En vieux routier, la salle d’assises ne m’impressionna pas le moins du monde et, l’œil à niveaux de visage, je me tournai vers les quarante-cinq jurés dont neufs devant apprendre à me haïr sans le montrer.

Les jurés sont une espèce très étrange à observer. Au début, ne se connaissant pas, ils se jettent des regards de chat électriques. Puis ils se détendent au fil des jours et on peut les voir se faire des signes d’intelligence. Grâce à moi, ils deviennent amis dans le partage d’un secret qui les unira sur ma tombe à vif. Ils devraient s’offrir des petits cafés les uns aux autres et, rigolant, boire à ma santé un petit verre de rhum. Les moutons tiennent un loup et, sous leur laine, des estomacs dentés.

Le président commença à tirer les heureux gagnants. La tombola leur donnait des sueurs timides. L’un après l’autre, humble et soumis, ils passaient entre la défense et l’accusation et, le dos voûté, attendant la terrible condamnation d’un : « RÉ-CU-SÉ ! »

Ces affreux se sentaient coupables, peut-être de leurs sourires hypocrites, en franchissant le couloir du jugement.

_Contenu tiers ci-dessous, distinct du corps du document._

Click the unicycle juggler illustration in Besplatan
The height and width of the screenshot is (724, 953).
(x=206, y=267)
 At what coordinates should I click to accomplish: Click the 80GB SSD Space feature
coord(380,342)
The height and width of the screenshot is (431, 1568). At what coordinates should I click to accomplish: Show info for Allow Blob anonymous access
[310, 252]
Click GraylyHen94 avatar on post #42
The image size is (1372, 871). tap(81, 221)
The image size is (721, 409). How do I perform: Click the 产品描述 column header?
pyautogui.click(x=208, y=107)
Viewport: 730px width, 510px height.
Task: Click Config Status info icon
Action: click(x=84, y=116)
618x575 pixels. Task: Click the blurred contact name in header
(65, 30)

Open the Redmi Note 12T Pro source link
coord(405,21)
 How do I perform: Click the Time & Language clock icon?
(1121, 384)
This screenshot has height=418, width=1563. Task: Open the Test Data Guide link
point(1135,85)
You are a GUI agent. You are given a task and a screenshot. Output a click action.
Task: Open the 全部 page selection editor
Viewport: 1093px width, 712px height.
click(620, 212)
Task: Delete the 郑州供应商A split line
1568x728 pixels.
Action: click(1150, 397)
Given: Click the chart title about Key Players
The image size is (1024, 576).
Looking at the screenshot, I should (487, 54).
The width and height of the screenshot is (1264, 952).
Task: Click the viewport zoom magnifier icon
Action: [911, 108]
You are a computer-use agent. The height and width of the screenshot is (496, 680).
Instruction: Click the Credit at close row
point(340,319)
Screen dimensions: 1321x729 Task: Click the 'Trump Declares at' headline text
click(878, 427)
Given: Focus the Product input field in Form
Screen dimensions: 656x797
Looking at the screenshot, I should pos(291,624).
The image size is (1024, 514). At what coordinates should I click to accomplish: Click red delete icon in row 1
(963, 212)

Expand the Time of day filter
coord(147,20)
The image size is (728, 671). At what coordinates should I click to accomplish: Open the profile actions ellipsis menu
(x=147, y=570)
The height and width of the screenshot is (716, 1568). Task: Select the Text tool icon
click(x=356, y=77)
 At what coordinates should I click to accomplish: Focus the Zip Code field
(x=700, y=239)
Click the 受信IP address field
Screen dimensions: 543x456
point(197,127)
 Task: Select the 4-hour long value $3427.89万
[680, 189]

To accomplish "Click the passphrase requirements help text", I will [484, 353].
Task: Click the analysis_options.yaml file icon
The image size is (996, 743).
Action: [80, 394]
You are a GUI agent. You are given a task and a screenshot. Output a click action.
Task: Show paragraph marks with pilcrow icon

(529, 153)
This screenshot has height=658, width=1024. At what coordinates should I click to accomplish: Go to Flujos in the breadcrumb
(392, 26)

L’épreuve passée, ils se rengorgeaient, se soûlaient et toutes leurs attitudes promettaient la vengeance pour avoir eu si peur d’être rejetés dans leur quotidien. On allait en faire des adieux… Ils étaient avides de génuflexions pour me mettre à genoux, mains jointes ; ils allaient être déçus. Installés de part et d’autre du président et de ses assesseurs, ils me condamnaient d’avance avec leurs yeux d’imbéciles sévères.

Les femmes avaient sorti leur robe à fleur de dimanche de kermesse. Elles fleuraient l’âcre parfum en solde, les litres sous plastique griffés Monoprix. Les hommes avaient passé leur plus beau costume, bien noir, celui des enterrements et des mariages.

Ces hommes et ces femmes ressemblaient à tout sauf à des êtres humains libres.

Quand bien même l’un d’entre eux l’eût été, je ne l’aurais pas remarqué ni reconnu pour la bonne raison que je n’avais aucune référence pour distinguer un esclave d’un affranchi, un affranchi d’un homme libre : de toute ma vie, je n’en avais jamais rencontré un.